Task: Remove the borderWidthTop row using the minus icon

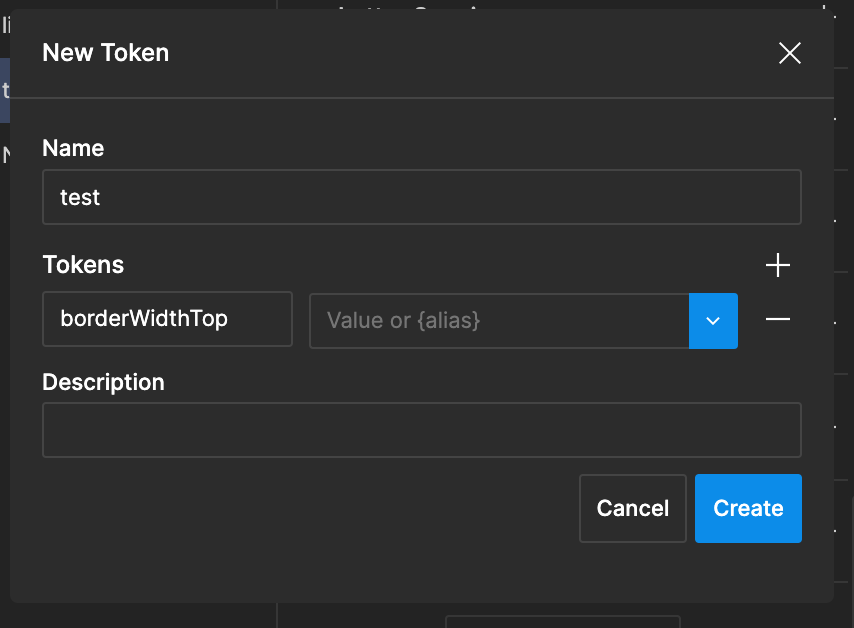Action: (x=778, y=321)
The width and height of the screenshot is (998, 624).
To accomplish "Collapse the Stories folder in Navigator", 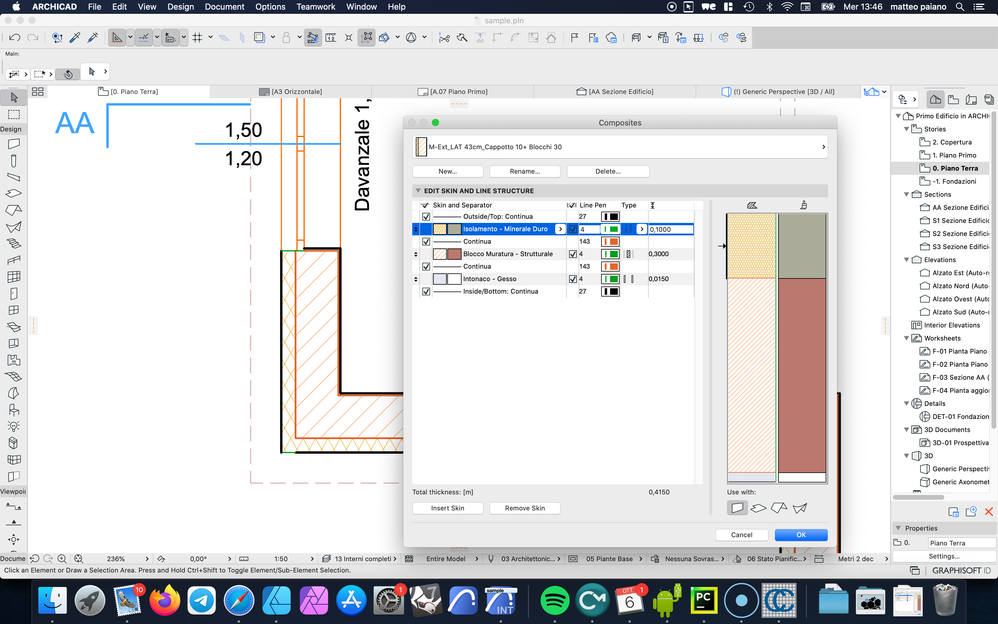I will (907, 129).
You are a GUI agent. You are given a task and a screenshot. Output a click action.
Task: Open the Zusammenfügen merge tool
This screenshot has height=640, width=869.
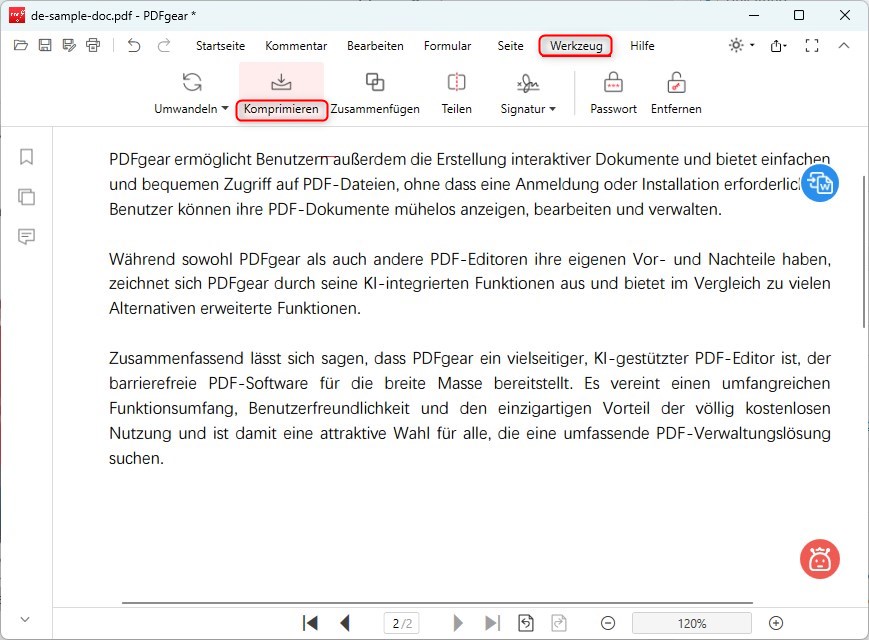tap(376, 93)
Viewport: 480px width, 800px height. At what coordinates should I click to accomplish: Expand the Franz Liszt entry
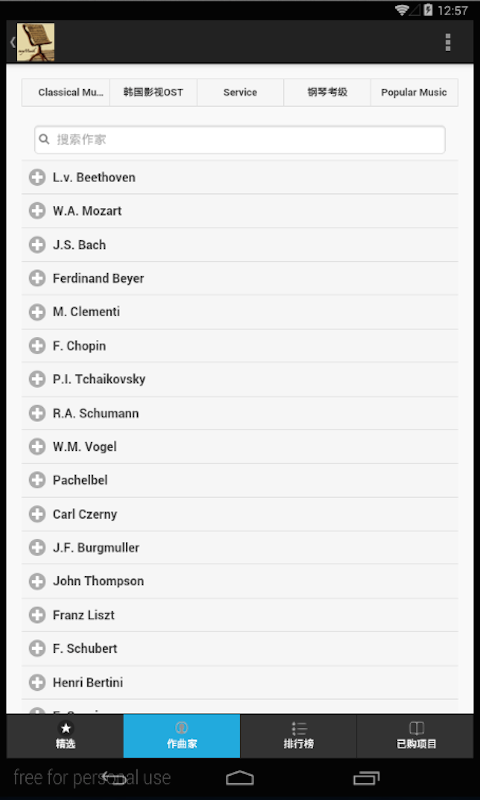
════════
WHAT IS EXPECTED:
The lines holding the string "click" are what is needed from the material above.

OUTPUT FOR THIS EXERCISE:
You are a GUI agent. You are given a task and a screenshot. Output a click action.
Viewport: 480px width, 800px height. At what coordinates should I click to accomplish: Expand the Franz Liszt entry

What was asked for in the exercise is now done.